** WHAT IS EXPECTED **
Leave out every line before the one containing "Given: Click the help question mark icon", and repeat the rest of the material below exactly, that line included.

** SUPPLIED DATA **
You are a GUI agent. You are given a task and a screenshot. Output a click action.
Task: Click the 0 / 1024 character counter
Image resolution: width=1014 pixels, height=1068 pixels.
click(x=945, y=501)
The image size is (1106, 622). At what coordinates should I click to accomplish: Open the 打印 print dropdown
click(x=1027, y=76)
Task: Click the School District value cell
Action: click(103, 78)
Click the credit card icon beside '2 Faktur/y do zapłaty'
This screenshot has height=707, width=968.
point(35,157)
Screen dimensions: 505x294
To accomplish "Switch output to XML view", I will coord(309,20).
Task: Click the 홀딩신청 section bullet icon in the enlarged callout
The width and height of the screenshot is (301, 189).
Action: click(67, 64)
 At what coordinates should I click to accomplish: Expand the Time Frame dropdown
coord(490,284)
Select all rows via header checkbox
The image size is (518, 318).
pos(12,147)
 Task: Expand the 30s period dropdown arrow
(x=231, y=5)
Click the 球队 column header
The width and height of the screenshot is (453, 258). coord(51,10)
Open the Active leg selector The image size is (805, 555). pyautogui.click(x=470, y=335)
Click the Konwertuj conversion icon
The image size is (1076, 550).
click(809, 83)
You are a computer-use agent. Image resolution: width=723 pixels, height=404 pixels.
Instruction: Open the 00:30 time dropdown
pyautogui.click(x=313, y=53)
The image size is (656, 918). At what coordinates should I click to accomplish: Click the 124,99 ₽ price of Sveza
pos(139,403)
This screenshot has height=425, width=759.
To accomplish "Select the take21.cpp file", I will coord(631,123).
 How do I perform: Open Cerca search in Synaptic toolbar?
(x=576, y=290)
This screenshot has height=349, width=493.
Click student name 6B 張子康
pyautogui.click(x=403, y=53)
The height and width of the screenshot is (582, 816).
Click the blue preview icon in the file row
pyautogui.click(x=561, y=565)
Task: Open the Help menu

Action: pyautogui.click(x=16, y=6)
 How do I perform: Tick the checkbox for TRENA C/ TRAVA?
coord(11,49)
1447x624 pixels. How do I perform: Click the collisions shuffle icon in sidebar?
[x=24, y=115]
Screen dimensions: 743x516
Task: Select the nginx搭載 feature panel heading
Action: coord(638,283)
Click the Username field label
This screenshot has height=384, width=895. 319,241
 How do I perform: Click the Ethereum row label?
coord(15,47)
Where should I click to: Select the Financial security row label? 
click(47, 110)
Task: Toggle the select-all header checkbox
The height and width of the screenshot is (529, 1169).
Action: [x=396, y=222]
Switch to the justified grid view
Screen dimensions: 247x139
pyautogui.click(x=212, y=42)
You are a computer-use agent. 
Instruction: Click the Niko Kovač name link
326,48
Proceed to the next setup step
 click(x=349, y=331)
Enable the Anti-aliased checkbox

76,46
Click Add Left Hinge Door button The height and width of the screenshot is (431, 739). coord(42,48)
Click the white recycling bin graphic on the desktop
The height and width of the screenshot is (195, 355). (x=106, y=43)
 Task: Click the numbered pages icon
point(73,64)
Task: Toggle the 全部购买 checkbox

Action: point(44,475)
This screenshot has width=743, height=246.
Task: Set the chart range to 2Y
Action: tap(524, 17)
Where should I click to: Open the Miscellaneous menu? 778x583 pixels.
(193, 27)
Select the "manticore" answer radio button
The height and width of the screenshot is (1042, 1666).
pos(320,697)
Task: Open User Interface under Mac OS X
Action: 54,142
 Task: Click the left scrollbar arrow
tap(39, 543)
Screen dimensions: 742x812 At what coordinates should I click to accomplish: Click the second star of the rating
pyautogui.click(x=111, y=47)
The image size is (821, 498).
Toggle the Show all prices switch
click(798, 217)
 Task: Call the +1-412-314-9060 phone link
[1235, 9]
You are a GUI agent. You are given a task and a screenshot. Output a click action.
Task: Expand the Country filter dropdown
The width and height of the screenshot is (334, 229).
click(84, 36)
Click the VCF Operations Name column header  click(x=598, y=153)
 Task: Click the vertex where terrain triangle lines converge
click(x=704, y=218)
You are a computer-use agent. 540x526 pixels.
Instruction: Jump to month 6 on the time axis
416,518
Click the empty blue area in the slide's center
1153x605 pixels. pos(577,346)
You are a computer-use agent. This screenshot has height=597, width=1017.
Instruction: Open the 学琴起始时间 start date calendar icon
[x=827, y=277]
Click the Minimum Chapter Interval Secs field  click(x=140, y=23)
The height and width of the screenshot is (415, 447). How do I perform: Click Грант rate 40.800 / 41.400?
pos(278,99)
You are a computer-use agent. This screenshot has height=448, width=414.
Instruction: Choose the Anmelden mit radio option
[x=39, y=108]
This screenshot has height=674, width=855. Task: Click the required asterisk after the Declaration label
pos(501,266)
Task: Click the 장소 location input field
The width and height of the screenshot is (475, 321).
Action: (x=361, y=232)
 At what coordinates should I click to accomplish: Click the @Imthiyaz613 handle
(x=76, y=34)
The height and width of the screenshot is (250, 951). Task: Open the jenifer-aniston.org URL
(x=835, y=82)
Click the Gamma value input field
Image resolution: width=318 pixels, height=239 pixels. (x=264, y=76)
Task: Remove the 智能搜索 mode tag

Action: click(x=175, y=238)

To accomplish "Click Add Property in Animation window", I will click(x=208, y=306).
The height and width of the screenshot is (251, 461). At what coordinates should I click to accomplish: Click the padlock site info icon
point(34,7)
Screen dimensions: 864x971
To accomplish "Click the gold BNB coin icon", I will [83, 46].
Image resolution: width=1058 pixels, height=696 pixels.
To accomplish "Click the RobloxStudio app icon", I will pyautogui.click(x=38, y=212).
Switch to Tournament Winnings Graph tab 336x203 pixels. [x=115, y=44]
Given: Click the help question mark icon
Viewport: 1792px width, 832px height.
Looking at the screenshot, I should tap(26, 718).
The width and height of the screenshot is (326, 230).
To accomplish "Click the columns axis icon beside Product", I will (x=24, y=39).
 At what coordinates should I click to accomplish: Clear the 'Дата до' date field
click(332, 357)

** YOUR RESPONSE **
Given: Click the help question mark icon
Viewport: 1792px width, 832px height.
Looking at the screenshot, I should tap(26, 718).
The width and height of the screenshot is (326, 230).
To accomplish "Click the columns axis icon beside Product", I will (x=24, y=39).
 At what coordinates should I click to accomplish: Clear the 'Дата до' date field
click(332, 357)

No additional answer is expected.